▶ SET PROBLEM
Can you set down, word for word, the lines starting at the one containing "Click the Supplemental" and ending at the one containing "This screenshot has width=1371, height=733."?

▶ PROVIDED MATERIAL
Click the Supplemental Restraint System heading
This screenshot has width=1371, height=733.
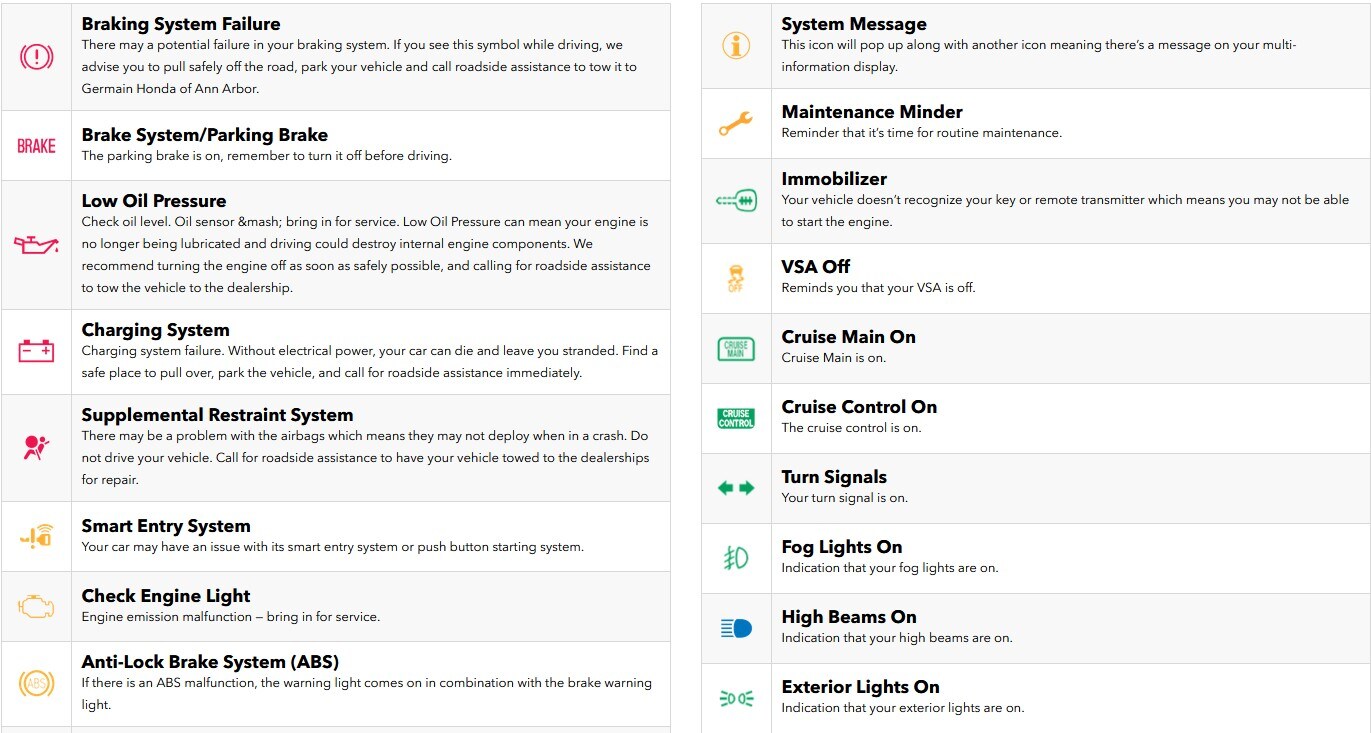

...

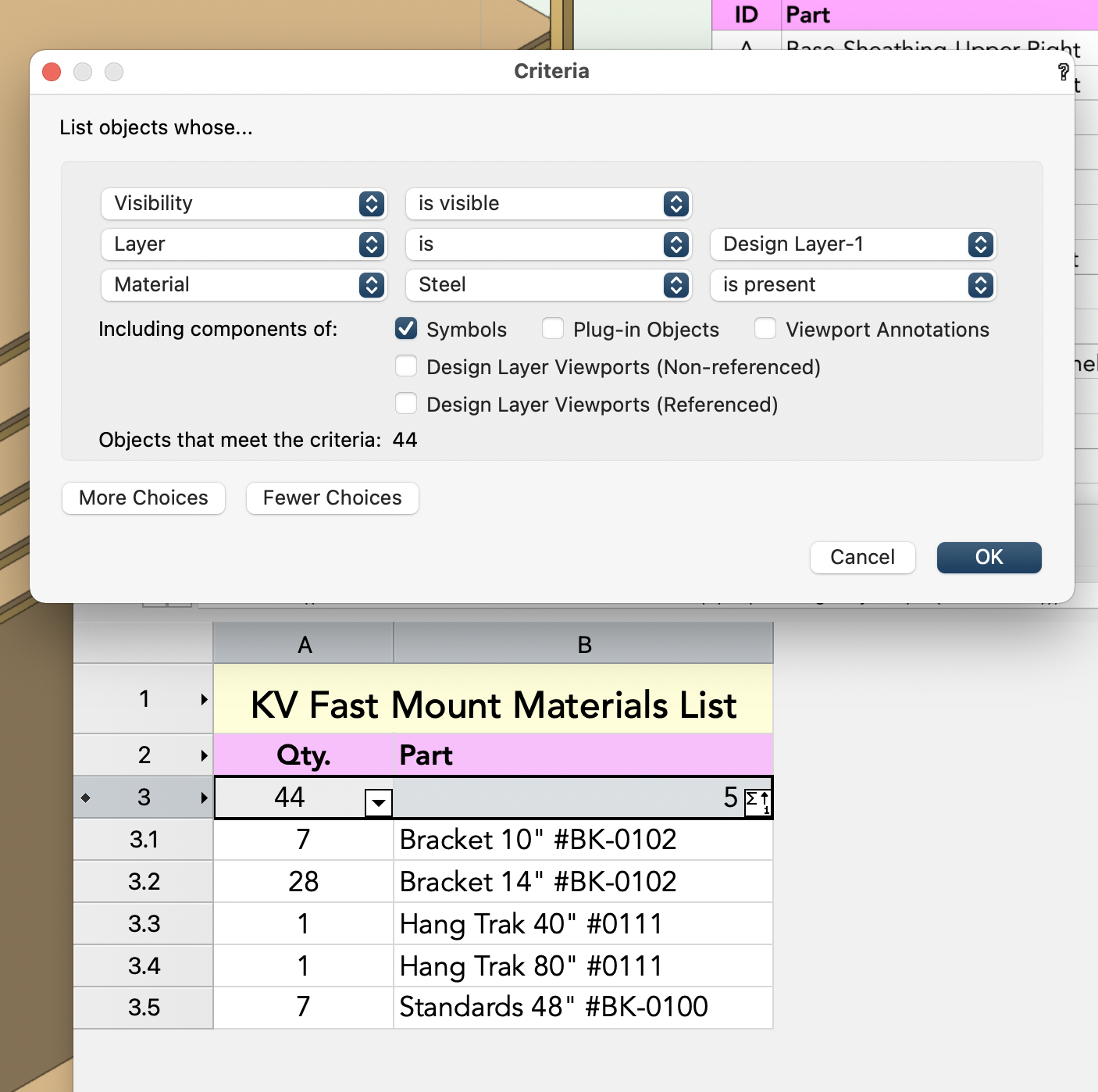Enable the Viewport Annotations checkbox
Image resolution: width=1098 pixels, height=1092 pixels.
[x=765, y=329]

▶ RESULT FOR THIS EXERCISE
Click the Supplemental Restraint System heading
This screenshot has width=1371, height=733.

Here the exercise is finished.